■ TASK DIRECTIONS: Render the part of the data that opens with the line containing "Click callback ellipsis" and closes with the final line of the data as a Markdown table with the columns Row and Data line. Number the rows from 1 and leave out blank lines.
[start]
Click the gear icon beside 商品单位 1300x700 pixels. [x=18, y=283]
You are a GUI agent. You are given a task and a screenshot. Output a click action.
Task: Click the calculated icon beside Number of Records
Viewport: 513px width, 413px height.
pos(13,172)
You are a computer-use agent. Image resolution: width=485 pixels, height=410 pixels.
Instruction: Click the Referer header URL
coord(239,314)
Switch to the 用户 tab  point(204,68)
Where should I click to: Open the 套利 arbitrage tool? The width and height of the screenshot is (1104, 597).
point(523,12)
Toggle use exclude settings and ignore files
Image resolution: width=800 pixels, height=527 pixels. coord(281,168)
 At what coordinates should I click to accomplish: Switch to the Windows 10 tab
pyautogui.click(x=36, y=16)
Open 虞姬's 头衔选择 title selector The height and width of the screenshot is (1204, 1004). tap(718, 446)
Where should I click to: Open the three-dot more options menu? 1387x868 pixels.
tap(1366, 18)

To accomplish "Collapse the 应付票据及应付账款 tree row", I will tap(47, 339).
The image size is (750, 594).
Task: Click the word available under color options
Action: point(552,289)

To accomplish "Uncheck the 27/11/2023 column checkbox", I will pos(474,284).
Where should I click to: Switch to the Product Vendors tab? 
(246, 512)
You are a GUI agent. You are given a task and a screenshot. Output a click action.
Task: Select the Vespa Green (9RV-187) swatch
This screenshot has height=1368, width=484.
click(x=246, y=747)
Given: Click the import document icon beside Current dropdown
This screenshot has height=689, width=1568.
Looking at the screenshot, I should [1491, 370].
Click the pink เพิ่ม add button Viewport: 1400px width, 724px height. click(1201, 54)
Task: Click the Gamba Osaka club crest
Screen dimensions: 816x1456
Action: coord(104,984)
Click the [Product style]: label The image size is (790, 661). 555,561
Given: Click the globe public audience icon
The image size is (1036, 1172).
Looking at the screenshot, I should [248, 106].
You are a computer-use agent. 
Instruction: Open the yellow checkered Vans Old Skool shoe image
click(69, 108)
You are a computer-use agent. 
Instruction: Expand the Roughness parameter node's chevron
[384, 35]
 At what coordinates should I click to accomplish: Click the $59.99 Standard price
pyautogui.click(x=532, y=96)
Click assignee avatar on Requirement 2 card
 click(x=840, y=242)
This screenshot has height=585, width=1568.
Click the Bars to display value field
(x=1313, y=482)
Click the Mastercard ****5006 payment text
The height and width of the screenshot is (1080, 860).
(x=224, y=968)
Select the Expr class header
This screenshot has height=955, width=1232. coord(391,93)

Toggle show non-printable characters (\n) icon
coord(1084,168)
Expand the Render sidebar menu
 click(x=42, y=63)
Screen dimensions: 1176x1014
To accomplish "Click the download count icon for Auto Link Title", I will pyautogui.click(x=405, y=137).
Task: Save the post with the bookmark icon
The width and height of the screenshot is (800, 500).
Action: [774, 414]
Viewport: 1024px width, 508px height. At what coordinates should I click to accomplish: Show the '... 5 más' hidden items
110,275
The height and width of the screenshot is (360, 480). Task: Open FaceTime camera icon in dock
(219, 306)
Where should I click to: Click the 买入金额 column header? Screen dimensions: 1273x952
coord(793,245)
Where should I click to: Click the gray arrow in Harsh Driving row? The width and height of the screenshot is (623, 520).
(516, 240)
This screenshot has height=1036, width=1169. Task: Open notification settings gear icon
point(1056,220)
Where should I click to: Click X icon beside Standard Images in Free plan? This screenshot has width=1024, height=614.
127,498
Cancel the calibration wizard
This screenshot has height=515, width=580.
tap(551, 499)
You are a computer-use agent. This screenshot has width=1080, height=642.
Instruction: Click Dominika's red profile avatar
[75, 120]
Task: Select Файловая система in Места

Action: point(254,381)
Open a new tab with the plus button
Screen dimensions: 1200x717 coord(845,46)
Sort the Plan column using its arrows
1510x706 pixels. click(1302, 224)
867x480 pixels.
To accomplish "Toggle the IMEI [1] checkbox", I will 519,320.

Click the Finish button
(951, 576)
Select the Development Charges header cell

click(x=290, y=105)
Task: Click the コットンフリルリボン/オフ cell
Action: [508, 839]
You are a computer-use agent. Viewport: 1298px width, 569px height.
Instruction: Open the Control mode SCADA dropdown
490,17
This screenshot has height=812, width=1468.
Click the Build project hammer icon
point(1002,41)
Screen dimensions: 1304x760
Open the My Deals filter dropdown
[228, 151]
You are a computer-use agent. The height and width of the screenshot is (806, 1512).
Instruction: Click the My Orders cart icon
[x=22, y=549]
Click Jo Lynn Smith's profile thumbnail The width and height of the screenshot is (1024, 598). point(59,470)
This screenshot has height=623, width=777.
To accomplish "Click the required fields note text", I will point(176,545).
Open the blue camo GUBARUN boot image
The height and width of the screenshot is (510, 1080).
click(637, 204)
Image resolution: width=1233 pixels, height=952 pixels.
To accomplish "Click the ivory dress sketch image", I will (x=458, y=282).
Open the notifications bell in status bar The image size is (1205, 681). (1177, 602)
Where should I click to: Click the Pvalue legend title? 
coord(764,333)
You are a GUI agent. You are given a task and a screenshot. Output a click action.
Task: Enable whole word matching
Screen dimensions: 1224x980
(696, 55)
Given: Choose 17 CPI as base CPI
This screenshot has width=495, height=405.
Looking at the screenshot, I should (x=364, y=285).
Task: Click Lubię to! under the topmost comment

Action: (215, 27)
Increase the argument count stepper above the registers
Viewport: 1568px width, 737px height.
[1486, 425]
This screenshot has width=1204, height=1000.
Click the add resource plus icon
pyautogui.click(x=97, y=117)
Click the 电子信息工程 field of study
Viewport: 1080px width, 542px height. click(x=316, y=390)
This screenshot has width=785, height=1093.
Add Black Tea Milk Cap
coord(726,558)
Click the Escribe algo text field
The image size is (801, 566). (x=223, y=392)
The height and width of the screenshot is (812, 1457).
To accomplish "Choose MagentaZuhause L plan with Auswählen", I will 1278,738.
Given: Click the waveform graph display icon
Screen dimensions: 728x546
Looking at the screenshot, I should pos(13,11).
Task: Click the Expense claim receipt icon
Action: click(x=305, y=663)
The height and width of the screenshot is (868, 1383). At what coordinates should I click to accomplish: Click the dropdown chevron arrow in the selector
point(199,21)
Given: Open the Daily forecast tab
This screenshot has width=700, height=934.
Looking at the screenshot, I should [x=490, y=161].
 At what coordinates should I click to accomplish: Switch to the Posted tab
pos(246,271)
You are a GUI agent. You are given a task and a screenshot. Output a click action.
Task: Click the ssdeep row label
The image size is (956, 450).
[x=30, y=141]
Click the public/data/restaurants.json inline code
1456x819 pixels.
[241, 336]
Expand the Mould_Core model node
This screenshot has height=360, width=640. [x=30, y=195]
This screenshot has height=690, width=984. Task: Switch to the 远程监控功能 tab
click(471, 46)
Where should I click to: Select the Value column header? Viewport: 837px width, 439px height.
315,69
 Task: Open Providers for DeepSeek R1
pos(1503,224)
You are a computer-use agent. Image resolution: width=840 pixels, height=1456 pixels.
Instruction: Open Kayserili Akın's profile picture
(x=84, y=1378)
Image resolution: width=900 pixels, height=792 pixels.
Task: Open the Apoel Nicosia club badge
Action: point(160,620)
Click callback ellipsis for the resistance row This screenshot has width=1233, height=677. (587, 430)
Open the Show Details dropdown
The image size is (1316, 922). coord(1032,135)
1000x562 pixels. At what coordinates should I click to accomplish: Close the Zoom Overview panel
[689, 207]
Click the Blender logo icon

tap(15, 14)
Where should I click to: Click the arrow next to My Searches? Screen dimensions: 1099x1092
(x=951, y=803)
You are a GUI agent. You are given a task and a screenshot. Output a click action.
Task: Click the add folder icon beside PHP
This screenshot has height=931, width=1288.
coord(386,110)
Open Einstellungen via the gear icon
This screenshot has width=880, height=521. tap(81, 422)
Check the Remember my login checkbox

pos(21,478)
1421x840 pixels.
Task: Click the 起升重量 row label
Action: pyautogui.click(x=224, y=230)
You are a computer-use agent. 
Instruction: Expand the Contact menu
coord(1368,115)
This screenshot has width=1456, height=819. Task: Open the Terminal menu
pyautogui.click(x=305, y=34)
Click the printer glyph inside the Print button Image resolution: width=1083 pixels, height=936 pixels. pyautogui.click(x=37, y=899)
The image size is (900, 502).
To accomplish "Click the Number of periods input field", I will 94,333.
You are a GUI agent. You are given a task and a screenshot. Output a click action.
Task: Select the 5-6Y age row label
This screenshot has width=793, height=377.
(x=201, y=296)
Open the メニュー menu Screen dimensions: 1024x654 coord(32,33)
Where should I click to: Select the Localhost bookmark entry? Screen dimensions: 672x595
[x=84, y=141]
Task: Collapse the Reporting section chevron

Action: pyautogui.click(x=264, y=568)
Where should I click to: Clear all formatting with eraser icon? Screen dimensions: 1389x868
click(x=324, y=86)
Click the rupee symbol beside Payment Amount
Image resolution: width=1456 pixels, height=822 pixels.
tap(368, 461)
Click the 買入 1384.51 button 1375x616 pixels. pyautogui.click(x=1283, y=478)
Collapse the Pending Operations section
[end]
■ THE REPLY:
| Row | Data line |
|---|---|
| 1 | Click callback ellipsis for the resistance row This screenshot has width=1233, height=677. (587, 430) |
| 2 | Open the Show Details dropdown |
| 3 | The image size is (1316, 922). coord(1032,135) |
| 4 | 1000x562 pixels. At what coordinates should I click to accomplish: Close the Zoom Overview panel |
| 5 | [689, 207] |
| 6 | Click the Blender logo icon |
| 7 | tap(15, 14) |
| 8 | Where should I click to: Click the arrow next to My Searches? Screen dimensions: 1099x1092 |
| 9 | (x=951, y=803) |
| 10 | You are a GUI agent. You are given a task and a screenshot. Output a click action. |
| 11 | Task: Click the add folder icon beside PHP |
| 12 | This screenshot has height=931, width=1288. |
| 13 | coord(386,110) |
| 14 | Open Einstellungen via the gear icon |
| 15 | This screenshot has width=880, height=521. tap(81, 422) |
| 16 | Check the Remember my login checkbox |
| 17 | pos(21,478) |
| 18 | 1421x840 pixels. |
| 19 | Task: Click the 起升重量 row label |
| 20 | Action: pyautogui.click(x=224, y=230) |
| 21 | You are a computer-use agent.  |
| 22 | Instruction: Expand the Contact menu |
| 23 | coord(1368,115) |
| 24 | This screenshot has width=1456, height=819. Task: Open the Terminal menu |
| 25 | pyautogui.click(x=305, y=34) |
| 26 | Click the printer glyph inside the Print button Image resolution: width=1083 pixels, height=936 pixels. pyautogui.click(x=37, y=899) |
| 27 | The image size is (900, 502). |
| 28 | To accomplish "Click the Number of periods input field", I will 94,333. |
| 29 | You are a GUI agent. You are given a task and a screenshot. Output a click action. |
| 30 | Task: Select the 5-6Y age row label |
| 31 | This screenshot has width=793, height=377. |
| 32 | (x=201, y=296) |
| 33 | Open the メニュー menu Screen dimensions: 1024x654 coord(32,33) |
| 34 | Where should I click to: Select the Localhost bookmark entry? Screen dimensions: 672x595 |
| 35 | [x=84, y=141] |
| 36 | Task: Collapse the Reporting section chevron |
| 37 | Action: pyautogui.click(x=264, y=568) |
| 38 | Where should I click to: Clear all formatting with eraser icon? Screen dimensions: 1389x868 |
| 39 | click(x=324, y=86) |
| 40 | Click the rupee symbol beside Payment Amount |
| 41 | Image resolution: width=1456 pixels, height=822 pixels. |
| 42 | tap(368, 461) |
| 43 | Click the 買入 1384.51 button 1375x616 pixels. pyautogui.click(x=1283, y=478) |
| 44 | Collapse the Pending Operations section |